PETALING JAYA: The Association of Women with Disabilities (AWD) has called for a more comprehensive and inclusive 2020 Population and Housing Census that covers questions on persons with disabilities.
Its president Bathmavati Krishnan noted only half a million Malaysians have registered as an OKU (disabled persons) under the welfare department, but estimated the actual figure to be around 4.5 million.
She said it was important to collect data on the group to ensure better funding and living quarters for disabled persons for the next 10 years, which was lacking from the e-census.
“You need to have recreational facilities that are accessible to persons with disabilities,” she said at an online forum organised by the All-Party Parliamentary Group of Malaysia on Sustainable Development Goals (APPGM-SDG) today.
“There are many cases where blind people have fallen due to infrastructure that is not user-friendly,” she said.
Bathmavati said future housing developments needed to be more disabled-friendly by enabling space for modifications such as ramps and bathrooms that would make the homes accessible for the physically-impaired.

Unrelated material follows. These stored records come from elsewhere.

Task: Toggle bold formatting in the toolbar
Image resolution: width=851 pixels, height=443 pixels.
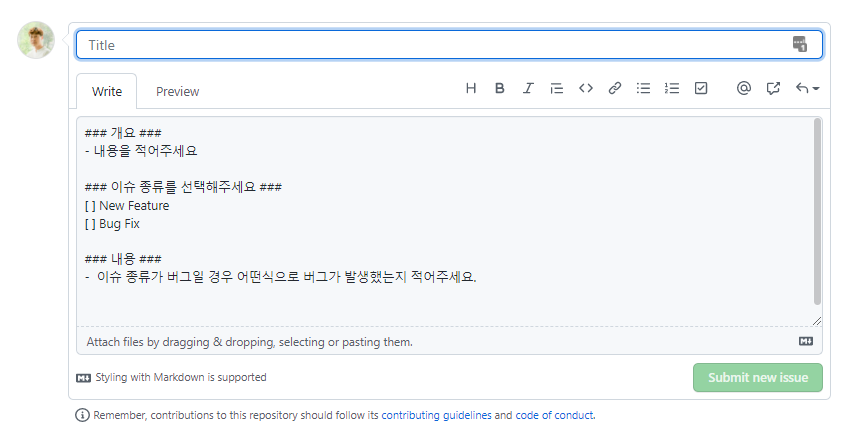Action: point(499,88)
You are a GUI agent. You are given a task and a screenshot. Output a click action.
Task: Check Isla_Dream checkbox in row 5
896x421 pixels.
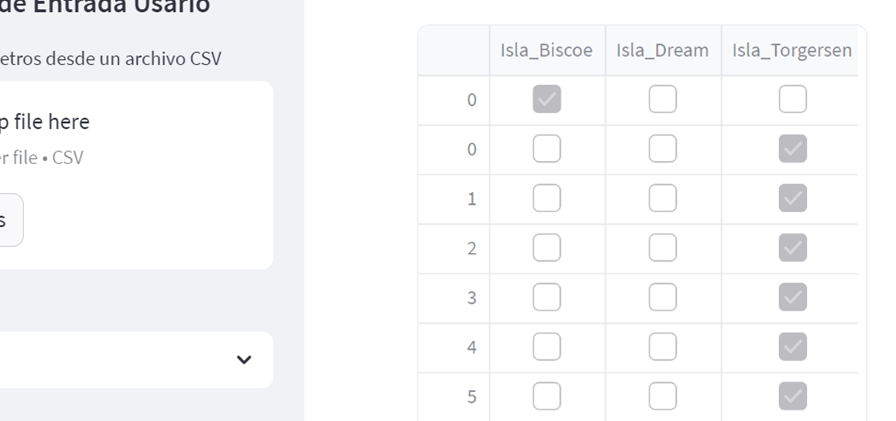(x=662, y=396)

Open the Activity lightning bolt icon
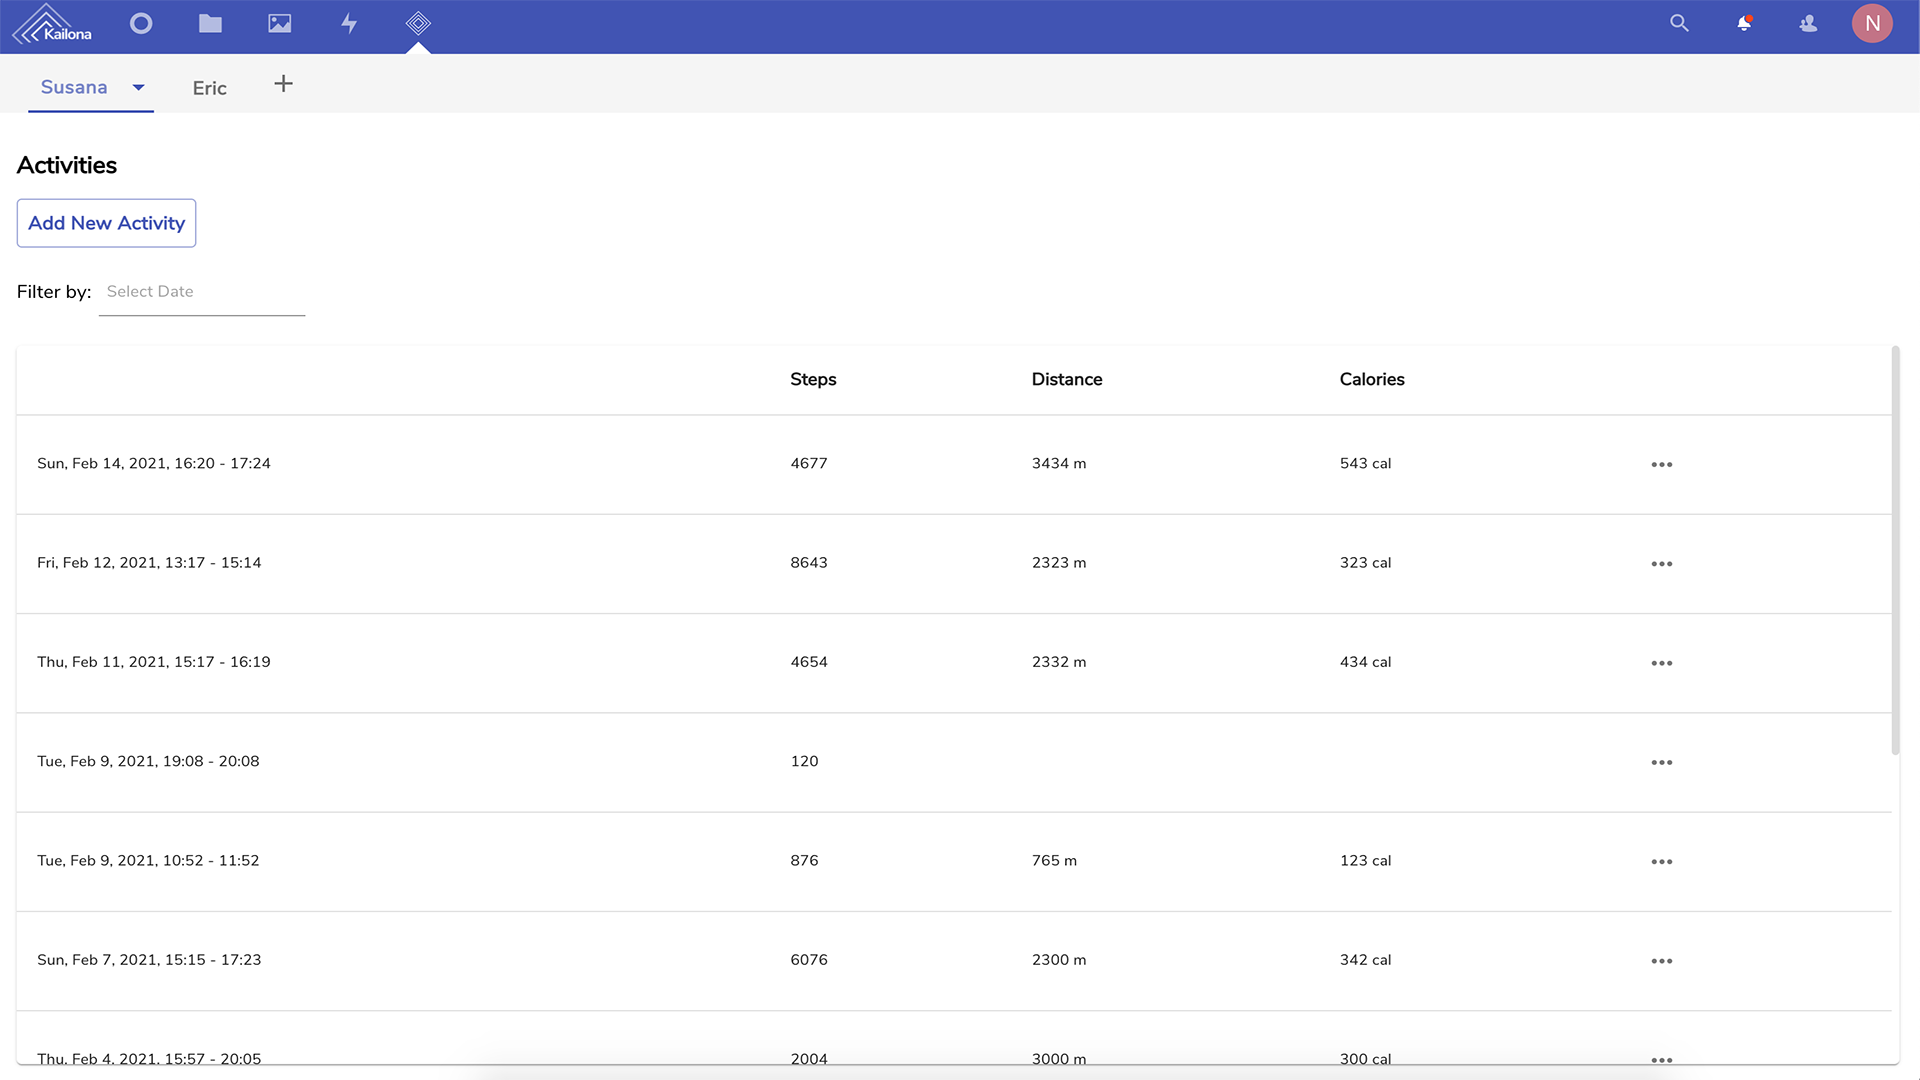point(349,23)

“The census must have a section on disabilities. By the year 2030 we’re going to have an aging society and many issues faced by senior citizens also overlap those faced by persons with disability.”
She urged the government and the statistics department to review and amend the survey to be more inclusive for the second phase of the census, which involves face-to-face interviews from Jan 20 to Feb 6, 2021.
“From now until January, when the face-to-face interviews will take place, train the enumerators properly and if possible, include detailed questions to gather info about disability.”
Meanwhile, the statistics department’s population and demographic statistics division director Rozita Talha said the 108 questions for the census were designed after consulting various agencies and NGOs, including the welfare department.
“For a census, we cannot put in so many questions on certain things because it would burden the respondent,” she said.
“Certain information needs specific surveys to cater for special needs. If we have more questions on disabilities, people may start to ask why there are so many (questions).”
Acknowledging that there was always room for improvement, she added that the department would work to include more comprehensive questions in the next census, which will take place 10 years from now.